All #"" expressions are indeed immutable. They are replaced4 at compile time with instances of NSConstantString, which is a specialized subclass of NSString with a fixed memory layout5. This also explains why NSString is the only object that can be initialized at compile time6.
A constant string would be const NSString* name = #"John"; which is equivalent to NSString const* name= #"John";. Here, both syntax and programmer intention are wrong: const <object> is ignored, and the NSString instance (NSConstantString) was already immutable.
1 The keyword const applies applies to whatever is immediately to its left. If there is nothing to its left, it applies to whatever is immediately to its right.
2 This is the function that the runtime uses to send all messages in Objective-C, and therefore what you can use to change the state of an object.
3 Example: in const NSMutableArray *array = [NSMutableArray new]; [array removeAllObjects]; const doesn't prevent the last statement.
4 The LLVM code that rewrites the expression is RewriteModernObjC::RewriteObjCStringLiteral in RewriteModernObjC.cpp.
5 To see the NSConstantString definition, cmd+click it in Xcode.

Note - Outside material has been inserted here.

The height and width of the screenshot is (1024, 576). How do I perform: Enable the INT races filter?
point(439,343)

6 Creating compile time constants for other classes would be easy but it would require the compiler to use a specialized subclass. This would break compatibility with older Objective-C versions.
Back to your quote
The Cocoa frameworks expect that global string constants rather than
string literals are used for dictionary keys, notification and
exception names, and some method parameters that take strings. You
should always prefer string constants over string literals when you
have a choice. By using string constants, you enlist the help of the
compiler to check your spelling and thus avoid runtime errors.
It says that literals are error prone. But it doesn't say that they are also slower. Compare:
// string literal
[dic objectForKey:#"a"];
// string constant
NSString *const a = #"a";
[dic objectForKey:a];
In the second case I'm using keys with const pointers, so instead [a isEqualToString:b], I can do (a==b). The implementation of isEqualToString: compares the hash and then runs the C function strcmp, so it is slower than comparing the pointers directly. Which is why constant strings are better: they are faster to compare and less prone to errors.

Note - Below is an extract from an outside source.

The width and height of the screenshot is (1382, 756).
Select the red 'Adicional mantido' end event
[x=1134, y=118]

If you also want your constant string to be global, do it like this:
// header
extern NSString *const name;
// implementation
NSString *const name = #"john";
Let's use C++, since my Objective C is totally non-existent.
If you stash a string into a constant variable:
const std::string mystring = "my string";
Now when you call methods, you use my_string, you're using a string constant:
someMethod(mystring);
Or, you can call those methods with the string literal directly:
someMethod("my string");
The reason, presumably, that they encourage you to use string constants is because Objective C doesn't do "interning"; that is, when you use the same string literal in several places, it's actually a different pointer pointing to a separate copy of the string.
For dictionary keys, this makes a huge difference, because if I can see the two pointers are pointing to the same thing, that's much cheaper than having to do a whole string comparison to make sure the strings have equal value.
Edit: Mike, in C# strings are immutable, and literal strings with identical values all end pointing at the same string value. I imagine that's true for other languages as well that have immutable strings. In Ruby, which has mutable strings, they offer a new data-type: symbols ("foo" vs. :foo, where the former is a mutable string, and the latter is an immutable identifier often used for Hash keys).